Chris Bredt is the Toronto-area lawyer, Director of the CODE Foundation, and former Director of the CODE Board of Directors, who organizes CODE’s Summit for Literacy. This summer he made his fourth trip leading climbers up Mt. Kilimanjaro for CODE. For Chris, what happens during the climb is a reflection of the generosity and humanity that makes charitable work like CODE’s possible. “One of the things that happens on the mountain is that everyone pulls together. People have to have resilience to reach the summit, surmounting personal obstacles to achieve a goal, together.” Chris said that conditions this year were even tougher than usual, but that the journey brought everyone together: “This year it was colder and icier; people felt ill. But if someone needed help everyone chipped in to encourage, help, support…sharing what you had to support others.”
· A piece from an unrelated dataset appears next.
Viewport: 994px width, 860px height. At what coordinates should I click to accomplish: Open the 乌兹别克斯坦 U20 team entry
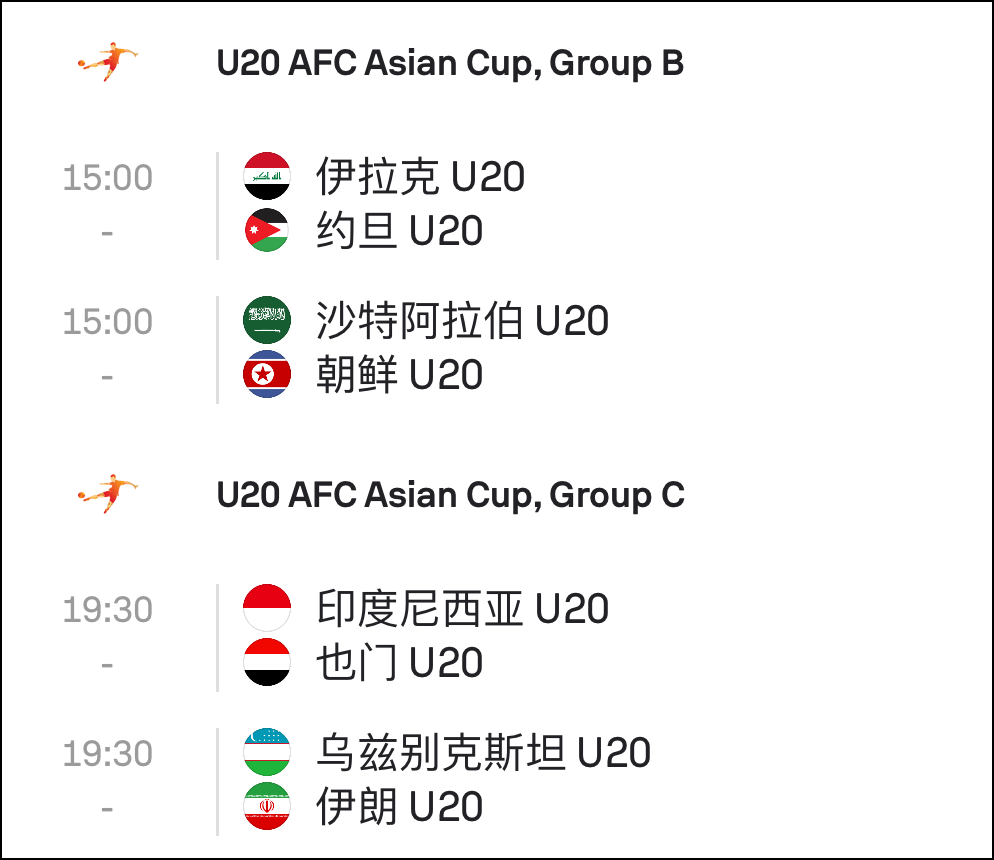483,752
This year’s campaign also saw our youngest ever Summit for Literacy climber make the journey. David Grace is a 13 year-old, grade-nine student from Toronto who made the trip together with his proud parents, Elizabeth Grace and Susan Vella. Like his fellow climbers, David also recognized the important role that Canadians can and should play when it comes to improving the quality of education in a country like Kenya, which climbers had the chance to visit during their trip. “I’m a young person,” said David, “and knowing that other young people don’t have opportunities to be literate, to have doors opened to them to learn…this made the issue feel personal to me.” By participating in something like CODE’s Summit for Literacy, he added, “you feel like you are doing your part…to help other people access something that you have; that you have to share.”
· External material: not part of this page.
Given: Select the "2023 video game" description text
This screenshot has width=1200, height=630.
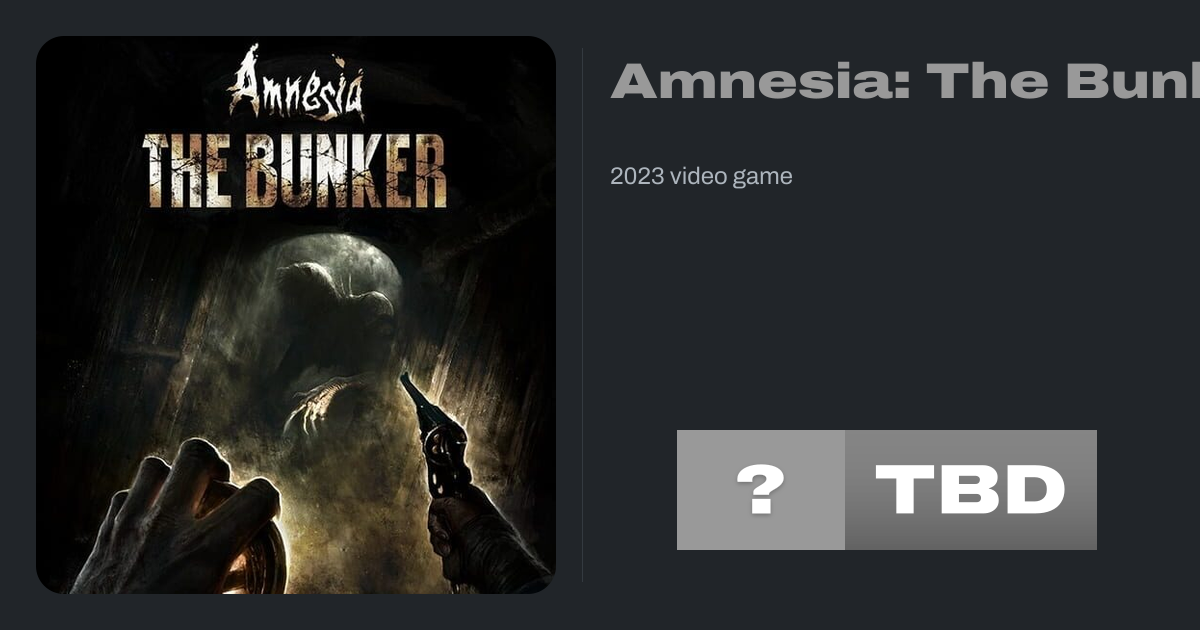Looking at the screenshot, I should [701, 177].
Even as they prepared for the difficult journey up Mt. Kilimanjaro, several of the climbers, including Chris, David, and his family, had the chance to visit two schools in Kenya’s remote Kajiado county – a rural part of the country that is home to communities of Masaai people. There Ruth Odondi, the Executive Director of CODE’s local partner, the National Book Development Council of Kenya, took climbers on a tour of two schools supported by CODE. For David and his family, the chance to speak with children who attended these schools “made [the climb] even more real.” According to Elizabeth, “Conditions [in the schools] were basic...But still students had pride in their schools. And in themselves. And in the fact that they were going to school and being educated.” As a young student himself, David also recognized this quality in the young people he met in Kenya. “I talked to kids who had to walk for an hour, over dangerous terrain, to get to school,” he said. Even still, the kids seemed excited, engaged, and really happy to be at school. “They saw that education was something special; that they have to work hard for,’ David said. “They saw it was a gift they were being given. They feel like if they can get a proper education they can impact their communities in a positive way.”
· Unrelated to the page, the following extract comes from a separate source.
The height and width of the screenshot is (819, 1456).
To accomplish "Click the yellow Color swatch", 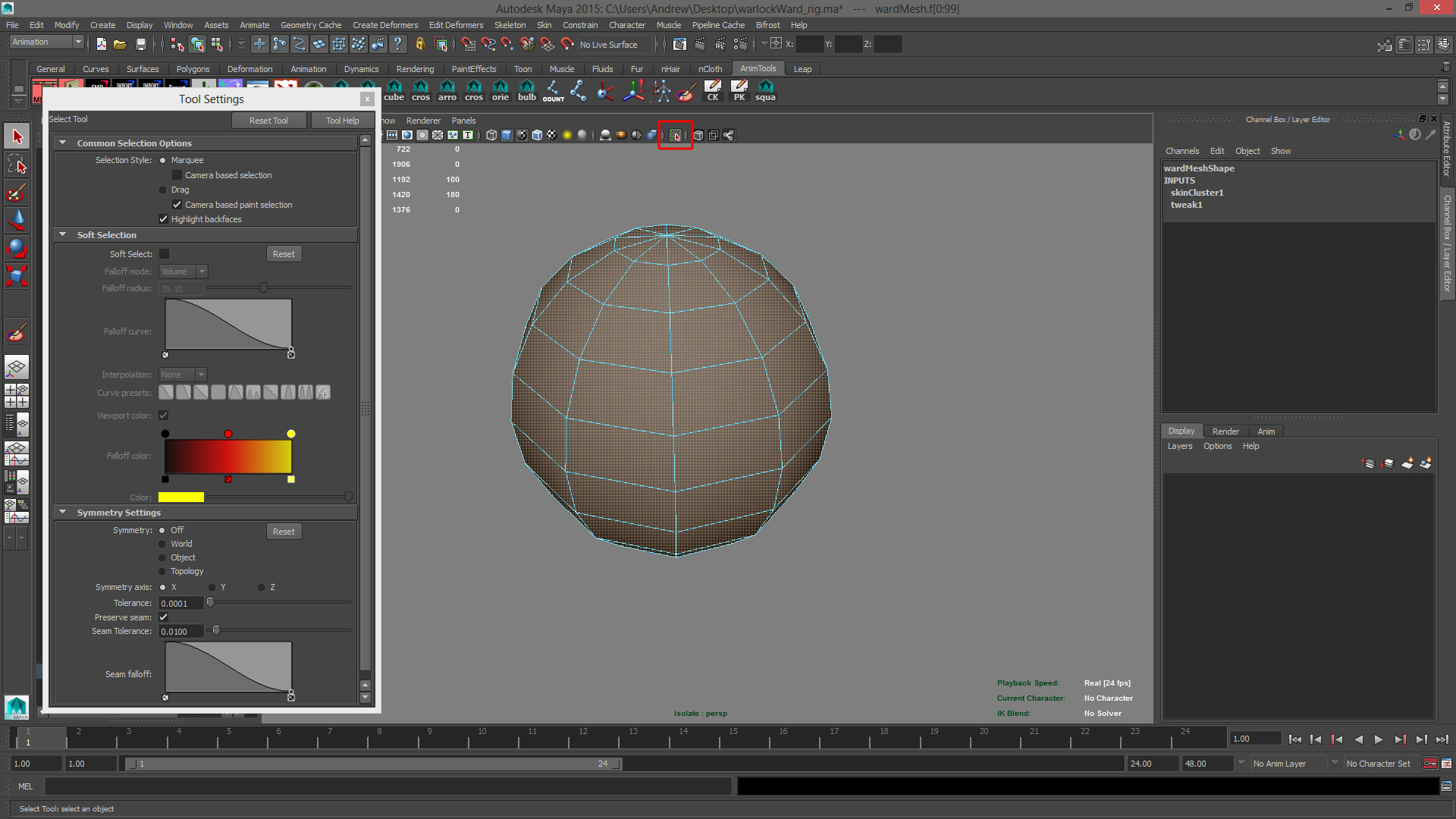I will click(x=180, y=497).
“There are great kids everywhere who have so much potential,” added Elizabeth. “If there is anything, even if it’s small, that we can do to help youth gain an education then I believe we should do so. Being able to climb the world’s highest freestanding mountain while also raising funds for children’s literacy made our family’s experience even more special and memorable.”
They saw that education was something special; that they have to work hard for…They saw it was a gift they were being given. They feel like if they can get a proper education they can impact their communities in a positive way.
The Summit for Literacy is one of CODE’s most important fundraising campaigns. In his congratulatory message to this year’s climbers, CODE’s Executive Director, Scott Walter, expressed how proud he was of the climbers’ achievements and how humbled he was by their generosity. “Not only have they triumphed over immense personal and physical challenges on the climb”, he said, “they are, as a direct result of their hard work, making a very real difference in the lives of African children and their families.”